**Il compito**
Trascrivi dall'estratto del documento il passo che va da "Se, come dimostra" fino a "finanziarie necessarie all’acquisto." incluso.

**Estratto del documento**
--------------------------------------------------

Basterebbe aumentare il numero delle facoltà e ampliare il numero dei posti a concorso per creare agevolmente alcune decine di migliaia di posti di lavoro.
Se, come dimostra la straordinaria tenuta dell’economia tedesca, con la quale abbiamo non pochi punti di contatto, abbiamo un bisogno crescente di ingegneri meccanici, elettrici, elettronici, non si capisce perché non si assicuri un forte sostegno ai giovani che si iscrivono a facoltà che richiedono impegno individuale elevato e anche costi non proprio modesti, in quanto esigono frequenza costante e impongono ottime conoscenze linguistiche, oltre che padronanza di programmi informatici complessi, di cui non sempre le Università dispongono per mancanza delle risorse finanziarie necessarie all’acquisto.

--------------------------------------------------

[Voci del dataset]
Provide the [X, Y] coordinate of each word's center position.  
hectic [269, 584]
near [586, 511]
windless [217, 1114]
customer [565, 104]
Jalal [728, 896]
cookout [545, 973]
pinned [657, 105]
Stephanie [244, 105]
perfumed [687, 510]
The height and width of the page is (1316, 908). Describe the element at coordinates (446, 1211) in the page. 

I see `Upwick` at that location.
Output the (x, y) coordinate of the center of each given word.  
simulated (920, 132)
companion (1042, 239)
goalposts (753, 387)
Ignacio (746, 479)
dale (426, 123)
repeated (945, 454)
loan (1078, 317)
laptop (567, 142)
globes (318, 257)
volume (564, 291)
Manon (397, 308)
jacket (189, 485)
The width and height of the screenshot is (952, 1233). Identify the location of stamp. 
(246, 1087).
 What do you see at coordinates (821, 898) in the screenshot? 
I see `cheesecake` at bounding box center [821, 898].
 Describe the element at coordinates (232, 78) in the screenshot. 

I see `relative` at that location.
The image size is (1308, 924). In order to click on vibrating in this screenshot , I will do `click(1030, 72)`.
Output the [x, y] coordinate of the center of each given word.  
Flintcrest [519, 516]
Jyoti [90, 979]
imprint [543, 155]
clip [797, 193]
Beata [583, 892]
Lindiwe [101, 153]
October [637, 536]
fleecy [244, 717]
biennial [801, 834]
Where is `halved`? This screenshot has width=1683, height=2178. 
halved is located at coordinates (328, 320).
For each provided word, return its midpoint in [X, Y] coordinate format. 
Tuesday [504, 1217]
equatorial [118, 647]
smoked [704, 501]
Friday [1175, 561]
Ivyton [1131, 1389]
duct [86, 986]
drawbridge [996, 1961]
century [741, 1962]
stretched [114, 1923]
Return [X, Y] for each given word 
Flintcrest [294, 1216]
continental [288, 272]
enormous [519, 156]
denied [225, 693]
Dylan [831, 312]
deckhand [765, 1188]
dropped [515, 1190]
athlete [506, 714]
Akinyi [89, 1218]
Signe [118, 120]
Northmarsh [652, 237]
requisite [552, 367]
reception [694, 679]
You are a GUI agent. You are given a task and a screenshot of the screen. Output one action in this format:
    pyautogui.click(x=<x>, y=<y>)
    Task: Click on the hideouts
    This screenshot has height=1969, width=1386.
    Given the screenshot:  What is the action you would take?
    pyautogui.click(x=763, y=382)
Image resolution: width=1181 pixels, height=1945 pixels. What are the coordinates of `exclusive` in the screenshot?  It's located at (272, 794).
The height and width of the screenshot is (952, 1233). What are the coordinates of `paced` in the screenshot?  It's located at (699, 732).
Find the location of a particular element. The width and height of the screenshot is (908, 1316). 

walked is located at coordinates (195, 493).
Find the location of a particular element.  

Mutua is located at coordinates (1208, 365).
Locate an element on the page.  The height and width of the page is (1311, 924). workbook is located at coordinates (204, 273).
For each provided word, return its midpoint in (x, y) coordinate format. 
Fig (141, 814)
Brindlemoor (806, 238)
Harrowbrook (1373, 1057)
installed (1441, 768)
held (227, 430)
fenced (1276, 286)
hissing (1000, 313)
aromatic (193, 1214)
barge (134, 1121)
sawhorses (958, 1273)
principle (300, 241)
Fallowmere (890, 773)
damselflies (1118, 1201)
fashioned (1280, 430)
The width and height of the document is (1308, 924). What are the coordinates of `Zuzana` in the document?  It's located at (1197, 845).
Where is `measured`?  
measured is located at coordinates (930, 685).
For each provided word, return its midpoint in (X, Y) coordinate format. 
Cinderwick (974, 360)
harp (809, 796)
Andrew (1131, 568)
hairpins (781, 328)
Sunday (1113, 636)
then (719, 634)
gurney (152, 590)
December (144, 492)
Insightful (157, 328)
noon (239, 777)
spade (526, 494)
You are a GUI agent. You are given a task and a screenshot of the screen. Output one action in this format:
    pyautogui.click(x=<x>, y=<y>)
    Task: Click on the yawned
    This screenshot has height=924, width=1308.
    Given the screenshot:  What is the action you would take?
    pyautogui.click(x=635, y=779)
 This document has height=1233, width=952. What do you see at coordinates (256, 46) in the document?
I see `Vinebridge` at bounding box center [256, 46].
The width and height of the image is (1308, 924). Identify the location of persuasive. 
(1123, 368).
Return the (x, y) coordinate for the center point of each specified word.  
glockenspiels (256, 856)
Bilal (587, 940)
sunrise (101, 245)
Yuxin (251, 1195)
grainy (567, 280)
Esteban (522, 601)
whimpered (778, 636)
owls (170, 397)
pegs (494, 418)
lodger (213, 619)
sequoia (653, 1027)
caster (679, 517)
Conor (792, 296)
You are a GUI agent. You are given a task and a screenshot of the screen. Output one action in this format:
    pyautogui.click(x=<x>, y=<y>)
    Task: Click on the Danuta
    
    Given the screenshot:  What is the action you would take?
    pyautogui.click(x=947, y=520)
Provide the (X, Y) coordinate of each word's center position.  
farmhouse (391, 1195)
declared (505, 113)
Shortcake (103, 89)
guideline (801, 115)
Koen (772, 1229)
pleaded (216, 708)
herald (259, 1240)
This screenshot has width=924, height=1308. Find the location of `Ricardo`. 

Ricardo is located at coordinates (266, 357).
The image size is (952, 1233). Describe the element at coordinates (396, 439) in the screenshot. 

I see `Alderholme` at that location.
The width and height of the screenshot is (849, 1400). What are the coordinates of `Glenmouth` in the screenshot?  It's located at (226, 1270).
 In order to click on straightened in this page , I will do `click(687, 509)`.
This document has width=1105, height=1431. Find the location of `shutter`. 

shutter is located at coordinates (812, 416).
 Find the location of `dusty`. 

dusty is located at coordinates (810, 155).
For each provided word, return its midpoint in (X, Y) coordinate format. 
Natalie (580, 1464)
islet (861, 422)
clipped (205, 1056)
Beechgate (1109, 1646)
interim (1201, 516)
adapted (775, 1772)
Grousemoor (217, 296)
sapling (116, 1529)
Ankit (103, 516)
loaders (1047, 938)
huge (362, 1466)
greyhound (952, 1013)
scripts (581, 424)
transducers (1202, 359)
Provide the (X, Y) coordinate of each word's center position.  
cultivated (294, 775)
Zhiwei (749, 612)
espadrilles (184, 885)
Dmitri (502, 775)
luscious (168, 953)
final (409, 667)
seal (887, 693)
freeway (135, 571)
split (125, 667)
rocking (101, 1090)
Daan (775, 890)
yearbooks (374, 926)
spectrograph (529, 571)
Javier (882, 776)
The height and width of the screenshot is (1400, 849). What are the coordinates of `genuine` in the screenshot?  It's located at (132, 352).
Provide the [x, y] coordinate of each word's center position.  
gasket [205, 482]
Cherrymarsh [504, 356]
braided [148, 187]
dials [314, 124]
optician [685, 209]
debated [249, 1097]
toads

--------------------------------------------------

**Risposta al compito**
Se, come dimostra la straordinaria tenuta dell’economia tedesca, con la quale abbiamo non pochi punti di contatto, abbiamo un bisogno crescente di ingegneri meccanici, elettrici, elettronici, non si capisce perché non si assicuri un forte sostegno ai giovani che si iscrivono a facoltà che richiedono impegno individuale elevato e anche costi non proprio modesti, in quanto esigono frequenza costante e impongono ottime conoscenze linguistiche, oltre che padronanza di programmi informatici complessi, di cui non sempre le Università dispongono per mancanza delle risorse finanziarie necessarie all’acquisto.